Now they have no intestinal parasites and their coats are like show dogs and their skin is in the perfect condition. They have a ton of energy and are even able to think more clearly. I know this because before when they had the worms they acted like they didn't understand any command such as sit, stay, or come. I have raised them their whole life Cesars way. We go on daily walks and practice the basic commands everyday. But when the parasites got bad they didn't care to walk and they wouldn't listen. Now that the war against the parasites is over my Friends are back to their old selves again and they sit and stay with one snap of a finger believe it or not just like Cesar's dog Junior or Daddy.

Please know the steps I took was as a last resort and under vet supervision and guidance. Although it worked perfectly and without any side effects remember every dog is different. So it is best to try the vet first then go from there and make sure to do your homework.

Thank you for your time I hope this helps.
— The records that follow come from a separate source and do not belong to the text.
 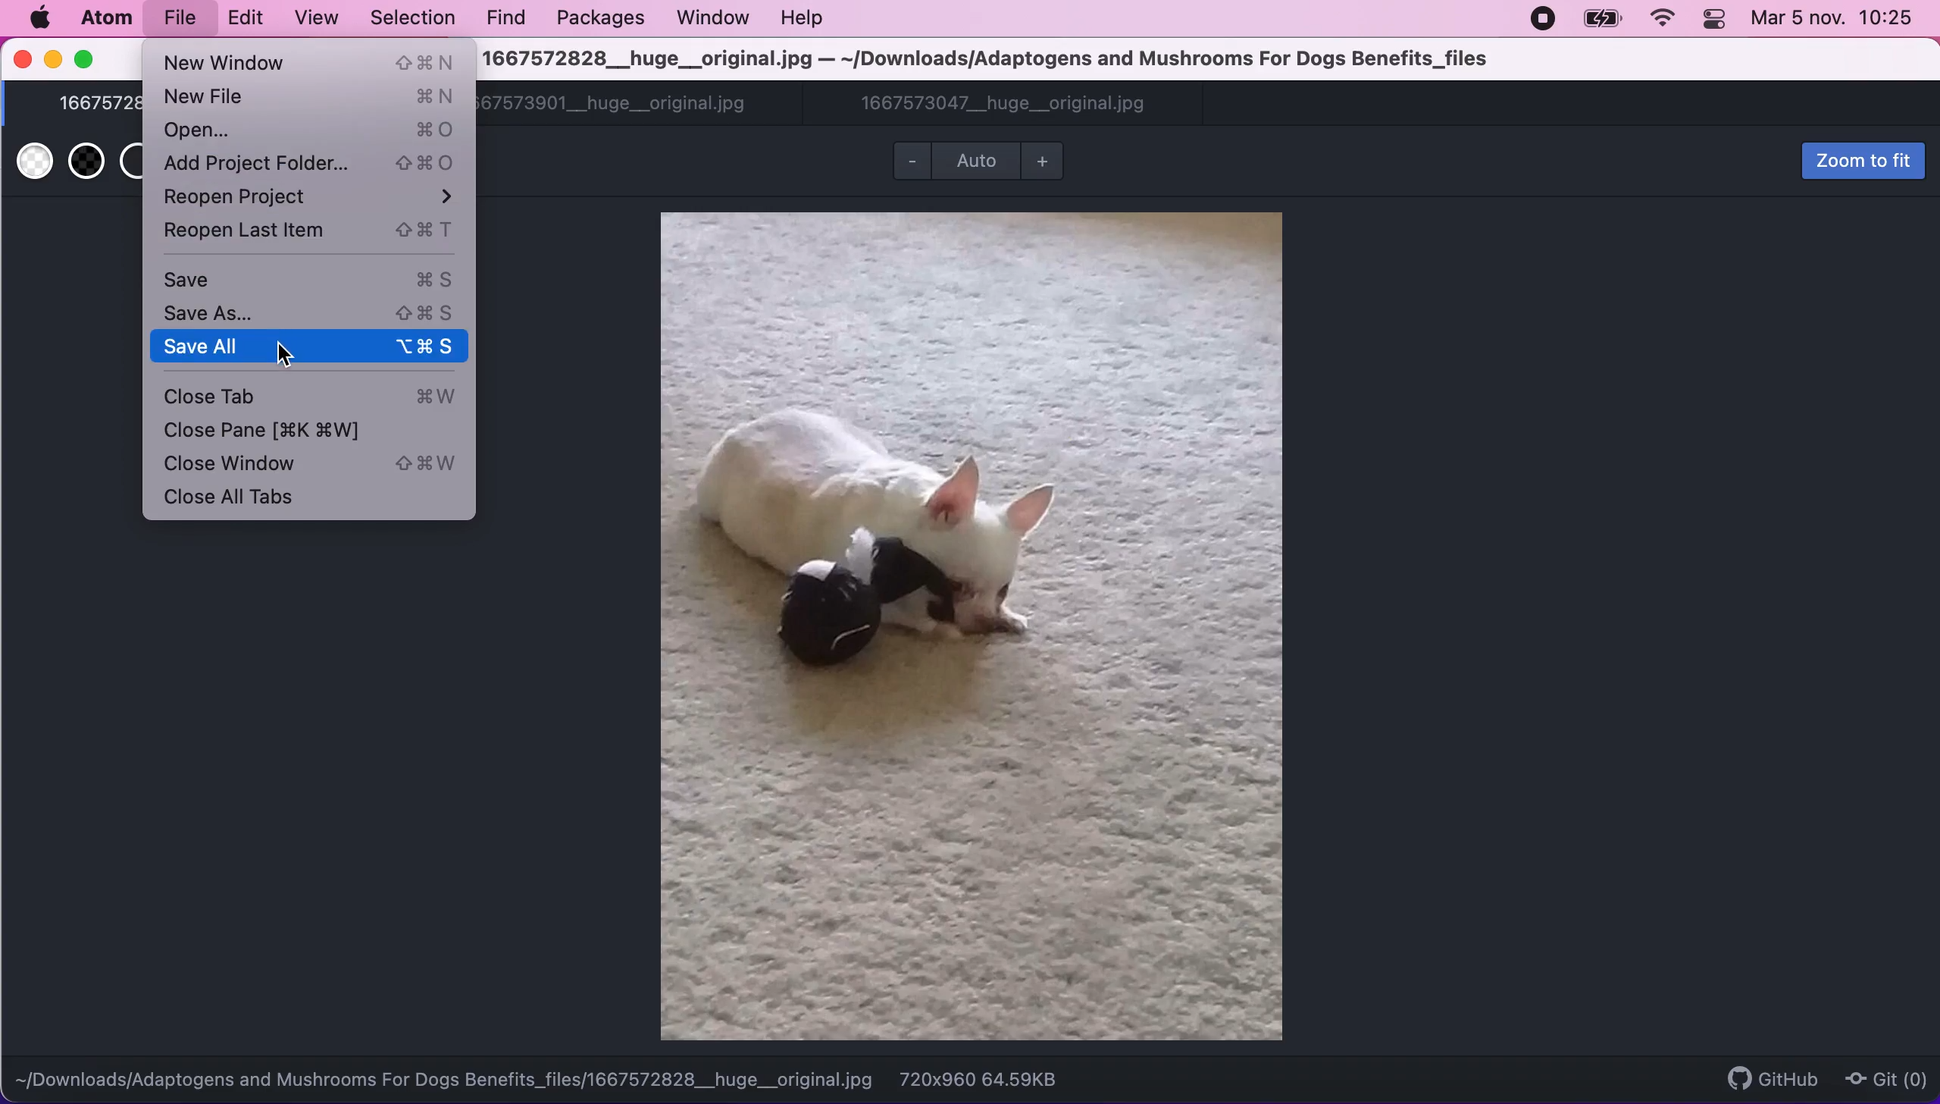 What do you see at coordinates (1005, 106) in the screenshot?
I see `1667573047__huge__original.jpg` at bounding box center [1005, 106].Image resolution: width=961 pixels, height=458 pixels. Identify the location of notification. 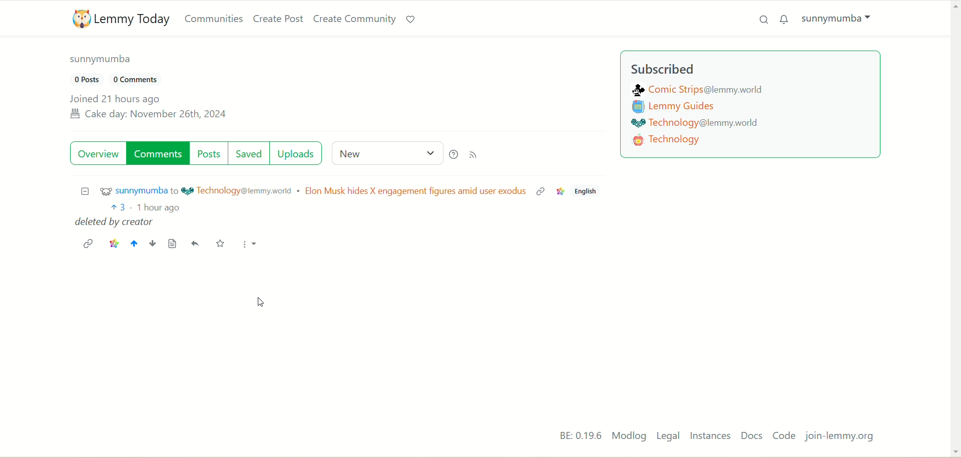
(785, 19).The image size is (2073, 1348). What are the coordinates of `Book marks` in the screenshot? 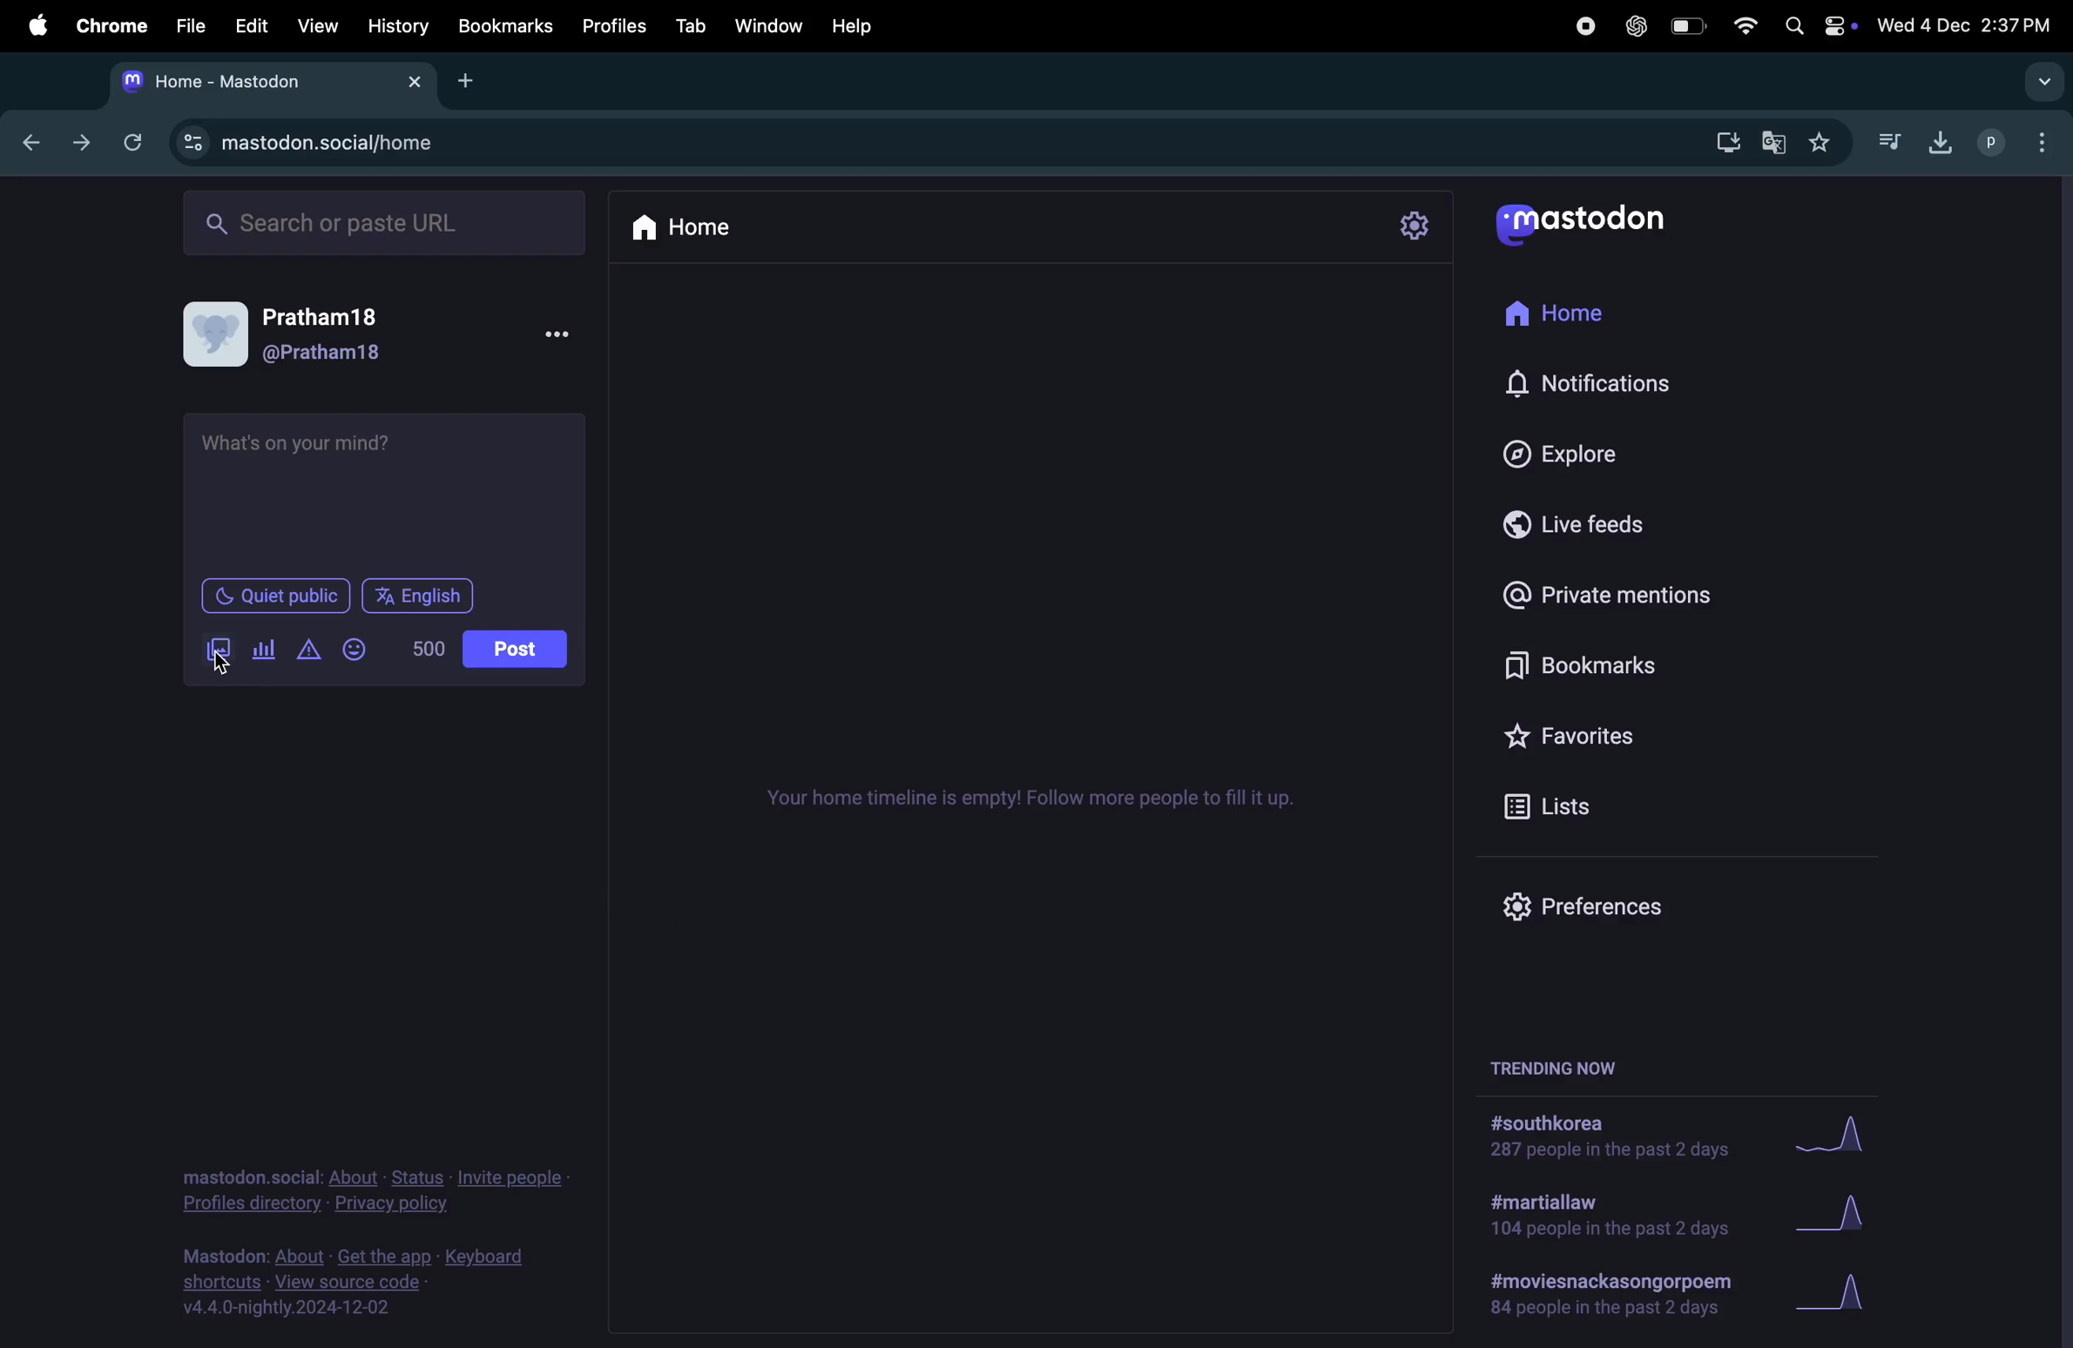 It's located at (1569, 669).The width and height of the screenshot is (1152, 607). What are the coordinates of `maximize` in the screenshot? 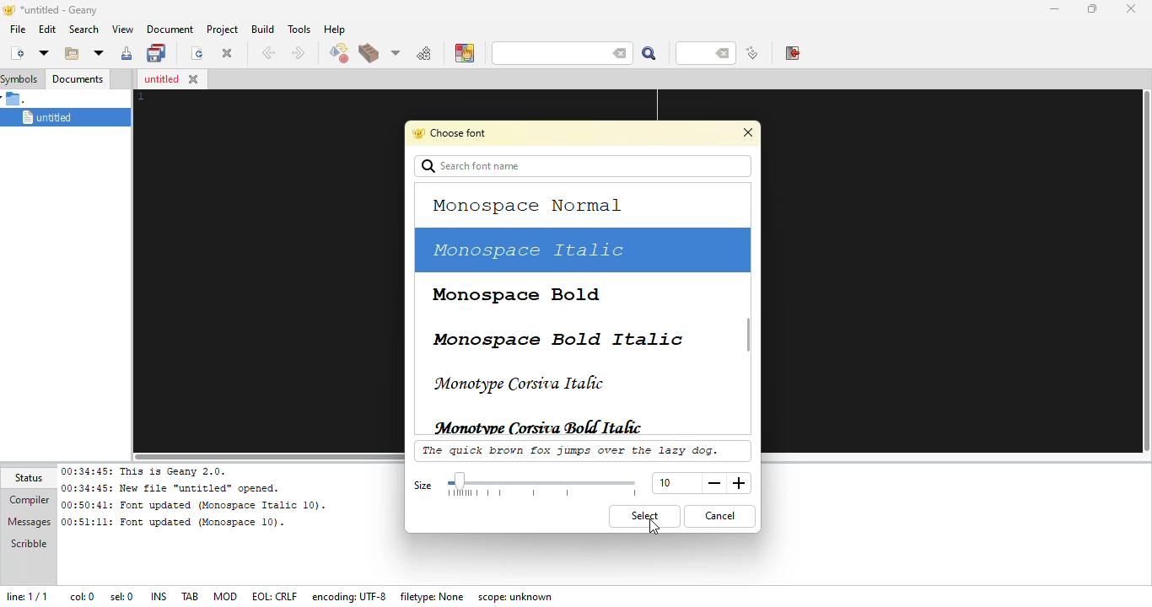 It's located at (1091, 8).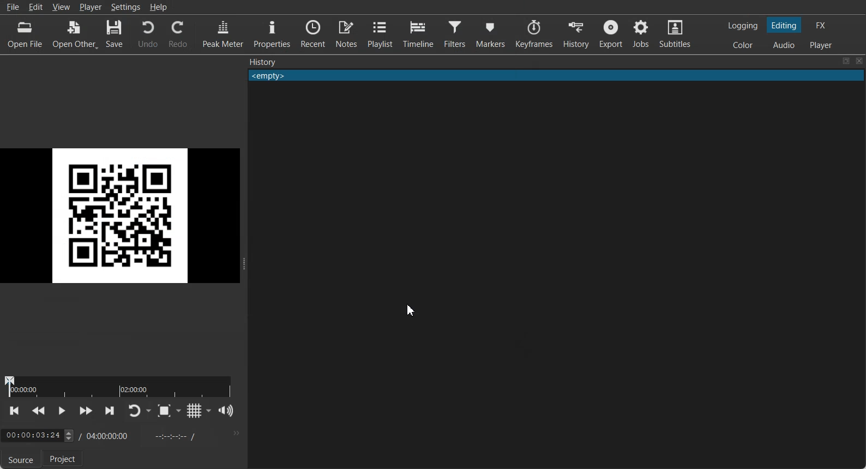  I want to click on Peak Meter, so click(223, 33). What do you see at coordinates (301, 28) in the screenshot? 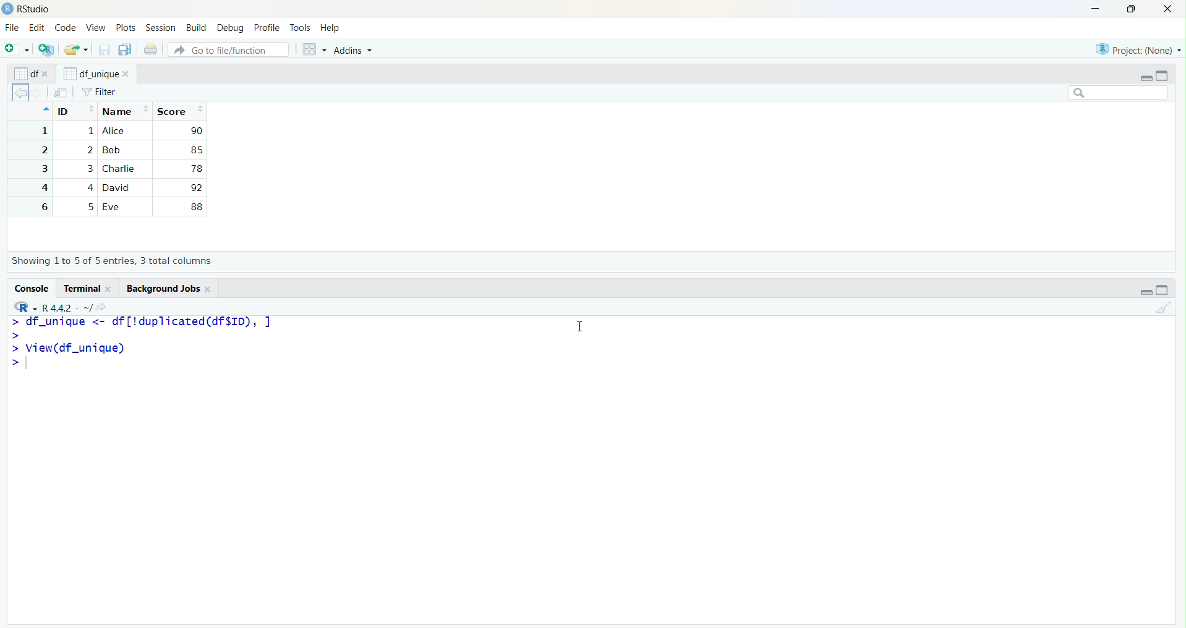
I see `Tools` at bounding box center [301, 28].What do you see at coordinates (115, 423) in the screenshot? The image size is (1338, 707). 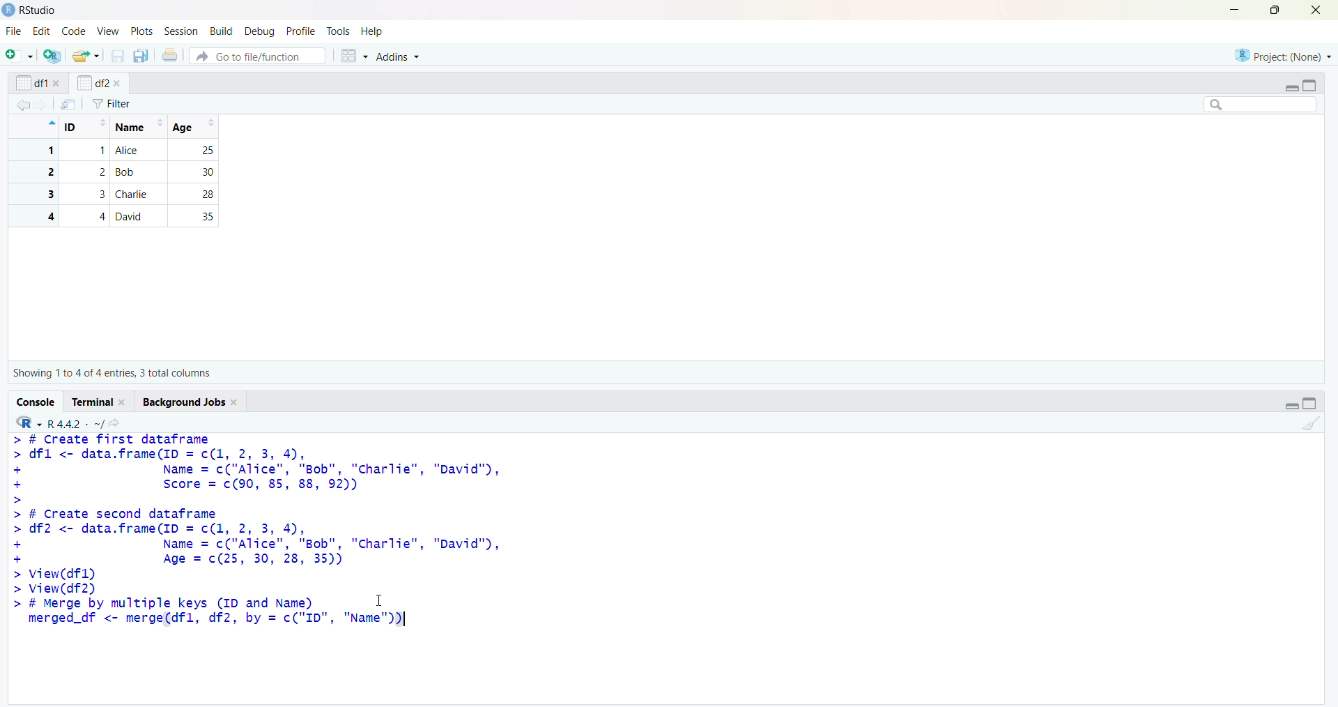 I see `share icon` at bounding box center [115, 423].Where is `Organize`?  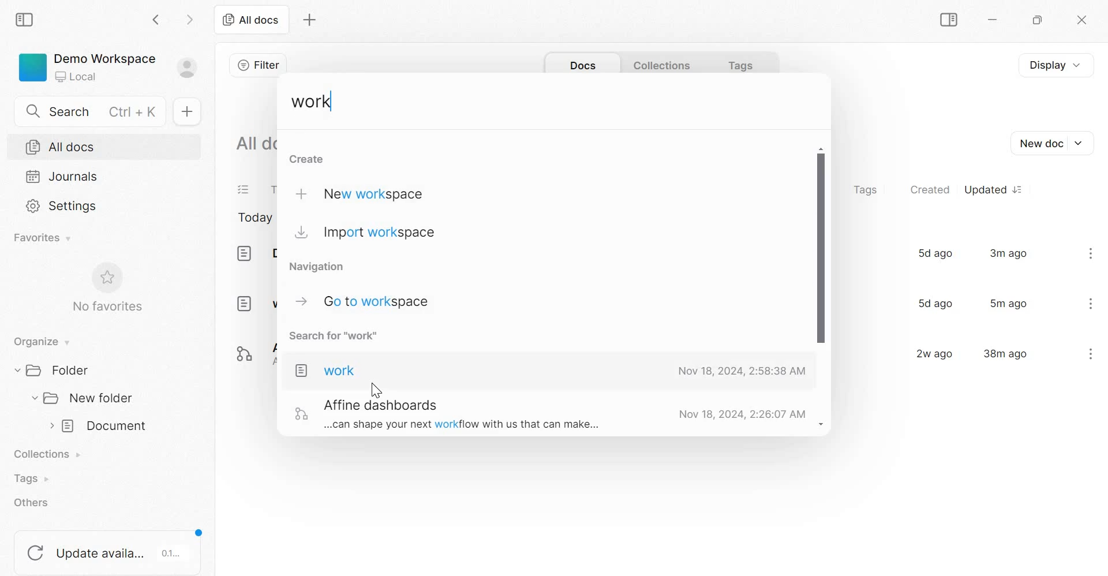
Organize is located at coordinates (39, 342).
James

Replied by Lori
(Pittsburgh, Pa)

James the reason you were seeing more tape worms in the stool is because the DE was working. It was eliminating them from the body that's why you were seeing more. The DE was flushing them out of their system. There is no way DE can make Tape worms worse. It will make the skin slightly dry if used constantly to combat fleas and ticks but that is a small price to pay considering what a flea infestation can do aside from what harsh topical pesticides like Frontline and Advantage do.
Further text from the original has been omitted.